# MK3 instrument cluster into mk2 dash—practical?



## clyde (Aug 31, 1999)

Just compared the sizes of Mk2 and Mk3 clusters. Found the Mk3 to be longer (about 5/8-inch), taller, and locating pegs farther toward the driver than on the Mk2 cluster.
Surely someone has done this. There's gotta be a better way to use a Mk3 cluster than installing a Mk3 dash—too much work and many new complications…
Need the Mk3 cluster because it matches the conversion—Mk3 TDi into 1990 Jetta.
Bright ideas welcome!


_Modified by clyde at 9:11 AM 10-17-2007_


----------



## clyde (Aug 31, 1999)

*Re: MK3 instrument cluster into mk2 dash—practical? (clyde)*

Searched for Mk3 cluster to Mk2 dash—found nothing…


----------



## bonesaw (Aug 8, 2004)

*Re: MK3 instrument cluster into mk2 dash—practical? (clyde)*

its been done about a billion times. there are 2 ways ive done it, rip out the brackets, bow them out, attach cluster too brackets, need to drill holes bracket to attach to upper tabs. the other option is just put the cluster in there and you will see it fits pretty damn good. you might need to cut some of the cardboard out on the dash. if fitted all correctly you will have to lean forward to see the bottom idiot lights. and you will kinda miss all the way Full and all the way cool. you could reshape the plastic but that seems like a lot of work.


----------



## clyde (Aug 31, 1999)

*Re: MK3 instrument cluster into mk2 dash—practical? (bonesaw)*

I didn't know about those billion installations but thanks for cluing me in.
Anyone else? Out of a billion maybe three more approaches…

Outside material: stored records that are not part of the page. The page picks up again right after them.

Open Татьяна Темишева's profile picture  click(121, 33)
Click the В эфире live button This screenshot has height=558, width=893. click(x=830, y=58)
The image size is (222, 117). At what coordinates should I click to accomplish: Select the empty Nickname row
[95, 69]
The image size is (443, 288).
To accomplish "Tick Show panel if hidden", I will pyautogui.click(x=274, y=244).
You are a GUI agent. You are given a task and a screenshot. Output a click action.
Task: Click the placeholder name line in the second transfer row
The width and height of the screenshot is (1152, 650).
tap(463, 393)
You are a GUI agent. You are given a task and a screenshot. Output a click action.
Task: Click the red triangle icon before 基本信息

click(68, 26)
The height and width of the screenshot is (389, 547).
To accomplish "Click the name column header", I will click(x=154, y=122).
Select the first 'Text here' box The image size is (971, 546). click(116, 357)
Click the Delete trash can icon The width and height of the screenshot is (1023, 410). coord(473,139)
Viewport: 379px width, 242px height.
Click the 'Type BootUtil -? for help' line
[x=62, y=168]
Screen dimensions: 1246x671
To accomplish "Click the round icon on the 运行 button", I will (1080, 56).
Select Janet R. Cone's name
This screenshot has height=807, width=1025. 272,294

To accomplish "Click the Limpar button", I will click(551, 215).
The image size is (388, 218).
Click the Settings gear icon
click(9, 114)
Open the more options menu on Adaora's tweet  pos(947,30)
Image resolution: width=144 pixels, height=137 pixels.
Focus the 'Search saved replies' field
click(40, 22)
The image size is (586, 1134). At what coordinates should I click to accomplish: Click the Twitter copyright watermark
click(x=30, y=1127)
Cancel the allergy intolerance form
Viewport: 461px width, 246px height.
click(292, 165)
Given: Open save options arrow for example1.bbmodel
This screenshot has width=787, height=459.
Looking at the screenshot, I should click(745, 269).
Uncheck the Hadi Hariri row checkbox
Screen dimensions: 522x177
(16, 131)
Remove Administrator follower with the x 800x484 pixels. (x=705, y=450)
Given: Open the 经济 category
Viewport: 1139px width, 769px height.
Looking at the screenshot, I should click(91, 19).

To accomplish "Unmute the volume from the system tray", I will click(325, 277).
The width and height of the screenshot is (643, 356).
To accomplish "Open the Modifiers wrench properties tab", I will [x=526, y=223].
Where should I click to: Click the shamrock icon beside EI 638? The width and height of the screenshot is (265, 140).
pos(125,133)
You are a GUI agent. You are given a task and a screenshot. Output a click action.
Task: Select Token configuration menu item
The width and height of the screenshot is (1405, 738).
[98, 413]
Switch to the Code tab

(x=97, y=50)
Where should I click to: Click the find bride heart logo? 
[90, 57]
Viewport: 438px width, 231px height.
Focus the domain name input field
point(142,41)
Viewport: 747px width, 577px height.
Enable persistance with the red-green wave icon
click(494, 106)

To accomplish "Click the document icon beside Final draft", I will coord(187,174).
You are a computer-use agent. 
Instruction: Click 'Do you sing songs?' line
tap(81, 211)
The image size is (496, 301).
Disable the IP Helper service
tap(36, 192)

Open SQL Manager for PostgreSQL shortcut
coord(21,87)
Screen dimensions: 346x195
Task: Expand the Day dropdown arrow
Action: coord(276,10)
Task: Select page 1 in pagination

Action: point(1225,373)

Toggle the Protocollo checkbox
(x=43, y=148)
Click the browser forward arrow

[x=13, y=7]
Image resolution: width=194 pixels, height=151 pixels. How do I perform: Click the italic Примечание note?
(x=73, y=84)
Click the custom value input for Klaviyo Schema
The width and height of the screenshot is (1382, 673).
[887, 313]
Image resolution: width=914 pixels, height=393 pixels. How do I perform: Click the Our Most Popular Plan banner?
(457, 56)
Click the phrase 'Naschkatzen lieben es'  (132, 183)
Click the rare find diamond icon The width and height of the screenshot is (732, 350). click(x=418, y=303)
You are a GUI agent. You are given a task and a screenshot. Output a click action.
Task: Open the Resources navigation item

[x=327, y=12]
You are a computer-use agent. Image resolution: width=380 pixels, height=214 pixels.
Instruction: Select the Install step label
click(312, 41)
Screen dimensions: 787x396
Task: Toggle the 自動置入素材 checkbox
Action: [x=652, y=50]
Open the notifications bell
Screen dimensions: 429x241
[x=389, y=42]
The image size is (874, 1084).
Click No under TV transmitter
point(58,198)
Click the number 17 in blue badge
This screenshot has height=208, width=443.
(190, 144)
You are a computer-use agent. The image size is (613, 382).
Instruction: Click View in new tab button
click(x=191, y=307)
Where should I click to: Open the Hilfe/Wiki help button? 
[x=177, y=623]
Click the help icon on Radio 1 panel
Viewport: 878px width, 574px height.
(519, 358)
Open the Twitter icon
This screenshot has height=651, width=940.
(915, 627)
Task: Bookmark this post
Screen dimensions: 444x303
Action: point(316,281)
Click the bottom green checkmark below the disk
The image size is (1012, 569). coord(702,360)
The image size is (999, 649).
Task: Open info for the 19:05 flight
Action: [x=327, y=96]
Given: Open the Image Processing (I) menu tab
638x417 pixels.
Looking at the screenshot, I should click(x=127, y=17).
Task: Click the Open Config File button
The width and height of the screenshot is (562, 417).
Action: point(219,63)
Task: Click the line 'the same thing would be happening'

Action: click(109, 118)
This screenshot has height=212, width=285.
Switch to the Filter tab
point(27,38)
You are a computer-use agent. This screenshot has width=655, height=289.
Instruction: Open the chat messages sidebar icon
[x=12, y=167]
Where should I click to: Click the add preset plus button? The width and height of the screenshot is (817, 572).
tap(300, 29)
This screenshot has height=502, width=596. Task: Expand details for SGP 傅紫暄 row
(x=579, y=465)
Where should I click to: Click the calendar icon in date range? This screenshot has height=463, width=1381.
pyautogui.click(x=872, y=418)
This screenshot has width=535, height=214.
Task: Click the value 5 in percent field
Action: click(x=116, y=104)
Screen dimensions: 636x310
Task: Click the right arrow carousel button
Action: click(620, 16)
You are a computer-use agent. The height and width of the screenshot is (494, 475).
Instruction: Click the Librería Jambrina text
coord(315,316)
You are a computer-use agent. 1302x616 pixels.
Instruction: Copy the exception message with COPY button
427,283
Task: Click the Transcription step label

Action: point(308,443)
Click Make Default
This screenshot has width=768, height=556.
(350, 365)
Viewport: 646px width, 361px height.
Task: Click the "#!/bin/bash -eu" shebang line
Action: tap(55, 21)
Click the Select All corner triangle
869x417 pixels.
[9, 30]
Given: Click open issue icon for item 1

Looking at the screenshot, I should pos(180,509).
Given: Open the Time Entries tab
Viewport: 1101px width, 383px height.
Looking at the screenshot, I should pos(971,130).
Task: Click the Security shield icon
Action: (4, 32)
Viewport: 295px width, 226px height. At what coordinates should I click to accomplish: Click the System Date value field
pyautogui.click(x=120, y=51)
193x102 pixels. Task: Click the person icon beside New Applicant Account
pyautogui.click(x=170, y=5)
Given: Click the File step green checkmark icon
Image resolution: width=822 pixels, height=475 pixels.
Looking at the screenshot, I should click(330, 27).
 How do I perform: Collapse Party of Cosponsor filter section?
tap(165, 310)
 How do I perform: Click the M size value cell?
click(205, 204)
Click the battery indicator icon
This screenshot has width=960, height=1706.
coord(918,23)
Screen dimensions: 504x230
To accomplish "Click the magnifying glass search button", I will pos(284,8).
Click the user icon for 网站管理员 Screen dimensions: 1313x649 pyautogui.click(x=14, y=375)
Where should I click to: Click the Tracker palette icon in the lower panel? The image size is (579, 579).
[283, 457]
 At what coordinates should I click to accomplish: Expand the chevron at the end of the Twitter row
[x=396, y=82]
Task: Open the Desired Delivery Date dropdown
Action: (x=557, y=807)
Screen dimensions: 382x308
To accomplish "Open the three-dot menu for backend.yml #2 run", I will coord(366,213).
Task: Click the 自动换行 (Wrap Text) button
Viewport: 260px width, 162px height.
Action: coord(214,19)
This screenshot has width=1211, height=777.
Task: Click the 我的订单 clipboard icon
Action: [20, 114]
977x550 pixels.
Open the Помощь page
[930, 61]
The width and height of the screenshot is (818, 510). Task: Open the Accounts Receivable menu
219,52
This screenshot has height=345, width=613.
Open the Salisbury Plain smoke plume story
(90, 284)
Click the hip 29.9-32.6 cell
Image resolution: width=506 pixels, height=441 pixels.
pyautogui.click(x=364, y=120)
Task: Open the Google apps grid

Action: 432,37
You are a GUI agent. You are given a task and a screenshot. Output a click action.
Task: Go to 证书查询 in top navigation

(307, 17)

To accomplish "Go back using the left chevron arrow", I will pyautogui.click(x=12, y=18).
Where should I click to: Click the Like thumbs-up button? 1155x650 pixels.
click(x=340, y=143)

_Modified by clyde at 3:16 PM 10-17-2007_


----------



## gtifly (Jun 3, 2002)

*Re: MK3 instrument cluster into mk2 dash—practical? (clyde)*

bonesaw pretty much summed it up.
I would just say start out by bending the existing cluster brackets out alittle to test fit it...it'll take you like 10 seconds. Put the bezel back in and you'll see exactly how the cluster fits.
I used the stock plastic brackets from the mkIII and attached them to the metal brackets cluster brackets in the mkII dash, so the mkIII cluster would fit right in.
Trimmed a little cardboard from the underside of the dash where the cluster makes contact, just to elevate the cluster. Otherwise, yeah your warning lights will be impossible to see.
Totally practical if you have a smaller steering wheel installed, because the tach and speedo are so close to each other in the mkIII guage. I've also got one installed in my rabbit with a Corrado dash.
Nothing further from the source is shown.